Online exams may seem practical and straightforward, but the reality is much less pleasing. Online exams feel impersonal, don’t create the proper mindset, invade privacy and are unnecessary. Furthermore, more studies have shown that students do worse on online tests than those on paper.
Online exams leave students prone to unfair point deductions. When you begin the exam, there are many steps you must take to prove your environment is free of anything you could use to cheat. These steps can add so much stress to the process of taking an exam. You must do so many things to prove you are not cheating, making it easy to mess up. If you mess up one of the steps, proctors will take point deductions from your exam. You can also lose points for turning your head away for too long, for which there may be ample reasons, such as using scratch paper or a calculator. Moving your head out of frame displays a message and can become a distraction. Messing up or staying out of frame makes you lose a considerable amount of points. Not to mention that proctors will have to sit and watch students to make sure they aren’t cheating. This is also an additional source of unnecessary stress for students and a large waste of time for proctors.
There are also many factors outside of student’s control, especially for people who live on campus. Having to ask a roommate to leave or stay in one spot and be silent during an online exam is unfair to all parties involved and there is no guarantee that the roommate will agree to that.
According to futureed.com, one study showed that when taking two students of similar academic ability, the one who took a test online scored lower than the one who took the paper test. They found that there were significant deviations, “up to 5.4 months of learning in math and 11 months of learning in ELA (lost) in a single year.” The implication of this is that students will do worse on online exams, especially in English and math. Why would this be the standard form of testing when we know this to be true? It sets students up for failure.

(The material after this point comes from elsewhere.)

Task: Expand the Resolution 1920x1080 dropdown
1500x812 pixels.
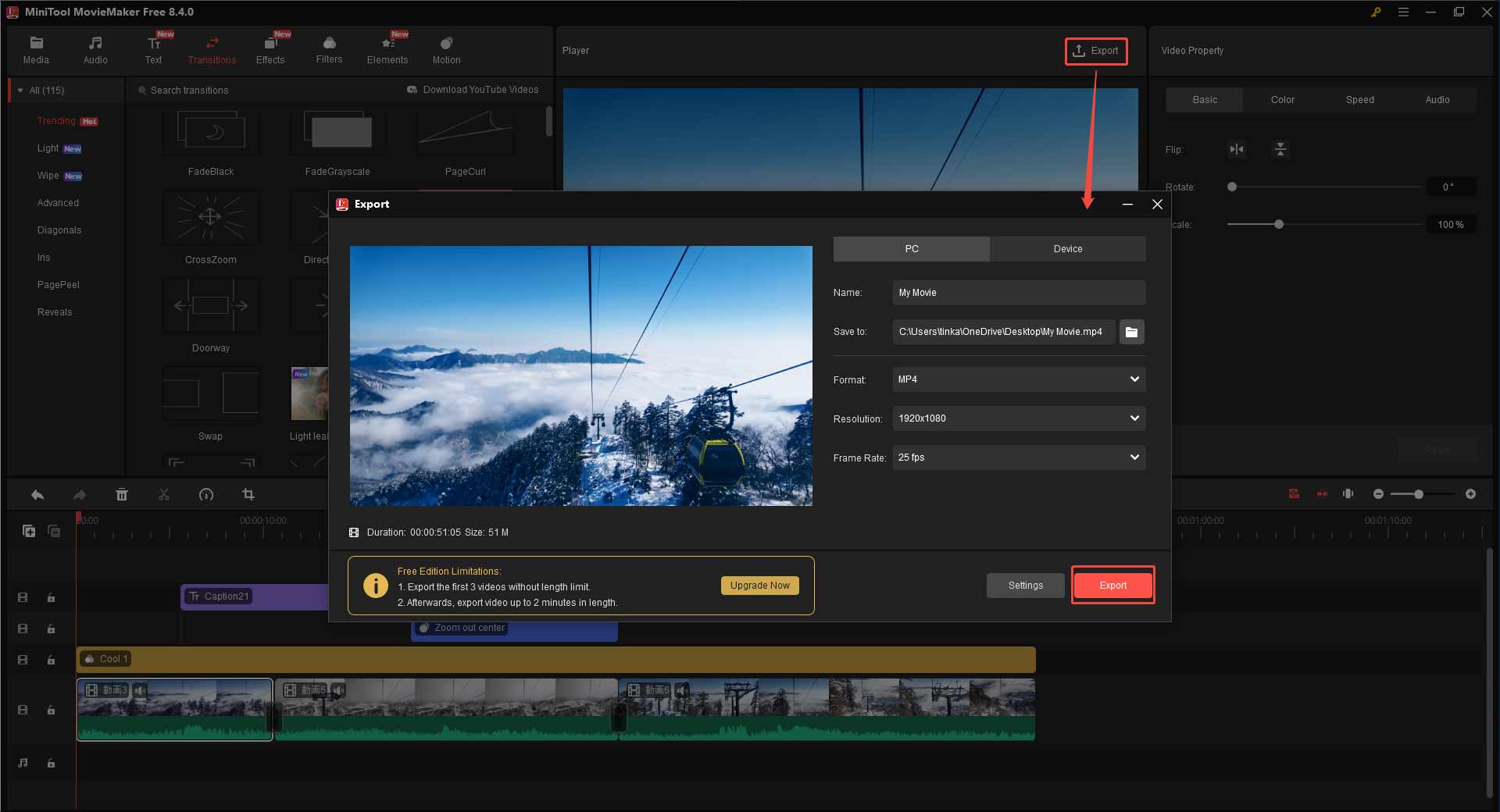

Online exams create problems for students academically. They are proven to cause students to score lower than they would on an in-person paper exam. They can create stress for the student and take up a proctor’s time. I argue that in-person paper exams should be the standard, though there should be online options for students with disabilities and students at a higher risk of contracting COVID-19. Reach out to your professor and find out if there is a way to take your exams in person; it may save your grade.